First introduced in the late 1980s by David P. Strachan, a professor of epidemiology, the hygiene hypothesis proposed that a lack of exposure to germs can increase an individual’s susceptibility to allergies and disease. “Basically, we see lower rates of allergy in children whose immune systems have to work a bit harder, like those living on a farm, with siblings, or having pets. Meeting a bug in early childhood years seems to be protective,” Richards says. She also sees higher rates of allergy in children born by caesarean as they are born with a sterile gut. “I always ask about the route of birth, and children that have allergy and gut issues who are born by caesarean are over-represented in my practice.
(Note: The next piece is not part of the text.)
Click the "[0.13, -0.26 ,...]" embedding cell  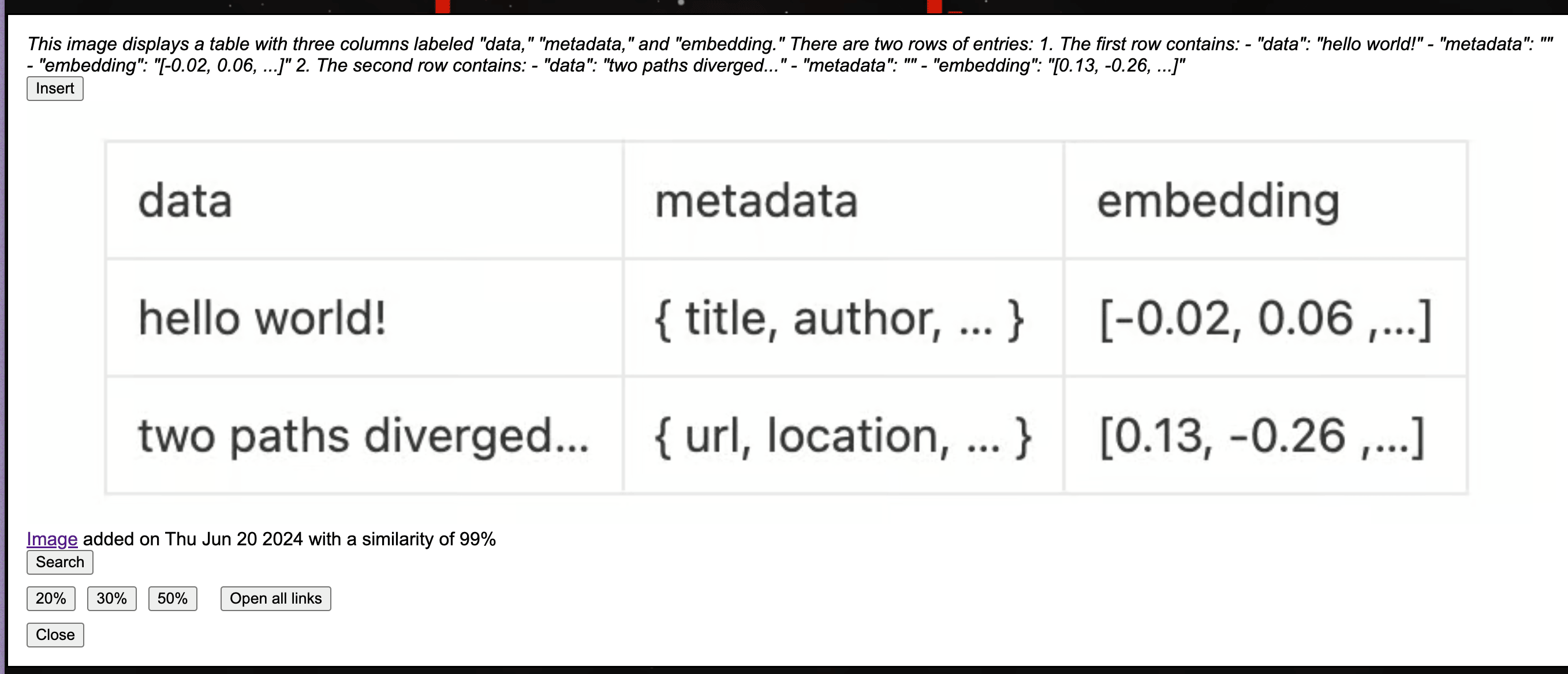pyautogui.click(x=1261, y=436)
Initial gut colonisation occurs as the baby passes through the birth canal. If that doesn’t happen, there is a different mix of gut microbiota.

2. Dual exposure

This hypothesis considers when and how children are exposed to allergens, theorising that exposure to food allergens through the skin alone can lead to an allergy. But consumption of these foods at an early age concurrently with topical exposure may promote tolerance. Richards says this is particularly prevalent in children who have dry eczematous skin and are already on a slippery slope. “I have seen cases of anaphylaxis on the first consumption of egg, for example, when raw egg has previously been smeared over dry eczematous skin as a treatment.”

3. Vitamin D

Lack of vitamin D has been linked to the onset of childhood atopy and food allergies. Richards says higher rates of allergies are seen in babies born in winter and spring compared to those born in summer and autumn. “The body only stores vitamin D for about three months. This is particularly noted in colder countries or parts of New Zealand where, unless mum walks around in shorts and t-shirts 12 months of the year or takes off to sunny Fiji in winter, her breast milk will have a poorer vitamin D status.”


Eat early, eat often

Richards says guidelines now encourage parents to feed their babies anything and everything as soon as they’re old enough to eat solids. And children to continue to eat those foods regularly throughout childhood.

Former advice suggested parents avoid known food allergens for the first few years of life. However, that has been proven to have little impact in preventing food allergies, and Richards says it could actually increase prevalence. Plunket guidelines recommend introducing one food at a time and to add a new food every two to four days so parents can identify which food caused a reaction. If there are no early indicators of allergy, this process could be sped up.

Richards says parents should keep feeding their children allergens once they’ve been introduced as she sees cases where a type of food is introduced to a child once or twice and then not eaten again for several months, resulting in a severe reaction. “Ideally, children should be eating an allergen two to three times a week but at least once a week once it is introduced. Eat everything and anything, and keep eating it.” And she warns parents against cutting out foods unless their child is formally diagnosed with an allergy. “These days, parents are able to access their own allergy tests. Or they are accessing their own test results without GP guidance in interpreting the results, often resulting in foods being unnecessarily excluded. If the child is consuming the food happily but the test shows raised antibodies, it is important they do not stop eating the food as it may result in them developing a full-blown allergy. Tolerance can be lost remarkably quickly. “No matter what the test says, if your child currently tolerates it, keep on eating it, otherwise you may be setting your kids up for a fall.”